На Мадагаскаре я провел две недели. Мне повезло. За такой небольшой отрезок времени удалось побывать на севере и на юге этой удивительной страны, повстречаться с десятками людей самого различного социального положения, увидеть лачуги, сплетенные, как корзины, из прутьев, и монументальные дворцы. Мне повезло и потому, что я встретил немало добрых людей, которые охотно показывали мне не только красивый фасад страны, но и задворки.
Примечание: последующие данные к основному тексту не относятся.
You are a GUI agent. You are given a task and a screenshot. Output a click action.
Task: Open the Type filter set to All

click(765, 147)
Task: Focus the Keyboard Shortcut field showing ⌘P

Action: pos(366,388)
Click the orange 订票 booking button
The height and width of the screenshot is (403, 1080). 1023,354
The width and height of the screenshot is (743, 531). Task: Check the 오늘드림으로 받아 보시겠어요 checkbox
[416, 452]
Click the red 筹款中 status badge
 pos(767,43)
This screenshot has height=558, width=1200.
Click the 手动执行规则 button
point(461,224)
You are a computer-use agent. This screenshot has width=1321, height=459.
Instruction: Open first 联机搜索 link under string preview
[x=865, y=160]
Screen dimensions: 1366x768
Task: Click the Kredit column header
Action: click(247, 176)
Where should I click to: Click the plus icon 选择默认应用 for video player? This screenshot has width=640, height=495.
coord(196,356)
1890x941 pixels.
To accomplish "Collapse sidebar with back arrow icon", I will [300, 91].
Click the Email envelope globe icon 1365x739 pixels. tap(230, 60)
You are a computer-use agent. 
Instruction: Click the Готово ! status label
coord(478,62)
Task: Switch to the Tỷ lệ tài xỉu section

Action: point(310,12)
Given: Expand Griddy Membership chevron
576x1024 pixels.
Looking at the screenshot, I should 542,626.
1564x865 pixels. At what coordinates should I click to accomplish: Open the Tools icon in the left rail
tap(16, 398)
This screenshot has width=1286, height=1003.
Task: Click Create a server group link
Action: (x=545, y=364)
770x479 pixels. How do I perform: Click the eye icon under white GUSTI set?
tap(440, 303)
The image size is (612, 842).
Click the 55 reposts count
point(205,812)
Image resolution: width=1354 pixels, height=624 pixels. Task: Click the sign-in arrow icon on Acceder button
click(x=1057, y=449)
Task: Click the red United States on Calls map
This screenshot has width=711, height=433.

Тананариве расположен на гряде холмов, плотно одетых островерхими, похожими на скворечники, домами. Петляющие улицы то сбегают вниз, то ползут вверх. Ровных и прямых проспектов нет. Центр — площадь у подножия холмов. Посередине — большая клумба, ее обступают здания вокзала, муниципалитета, нефтяной компании «Шелл», почты, банка, католической церкви, лавки базара, рестораны, антикварные магазины.
В пятнадцати минутах ходьбы от центра расстилаются нежно-зеленые ковры рисовых полей. Рис в стране — главный продукт питания. Я был свидетелем проводимой правительством в городах и селах кампании по пропаганде современных методов выращивания риса. В столичных парках, под открытым небом разместились выставки, здесь же читались лекции, демонстрировалась техника. Я видел группу ребят, которые сосредоточенно переписывали в свои тетради какие-то данные с выставочных щитов. Расспросил. Оказалось, что в школе им задали сочинение на тему о разведении риса. Тут же, в парке, дымила походная кухня, и веселый балагур-повар предлагал прохожим бесплатно попробовать пиалу риса, сваренного по новому способу. Повар раздавал желающим рецепты приготовления рисовых блюд.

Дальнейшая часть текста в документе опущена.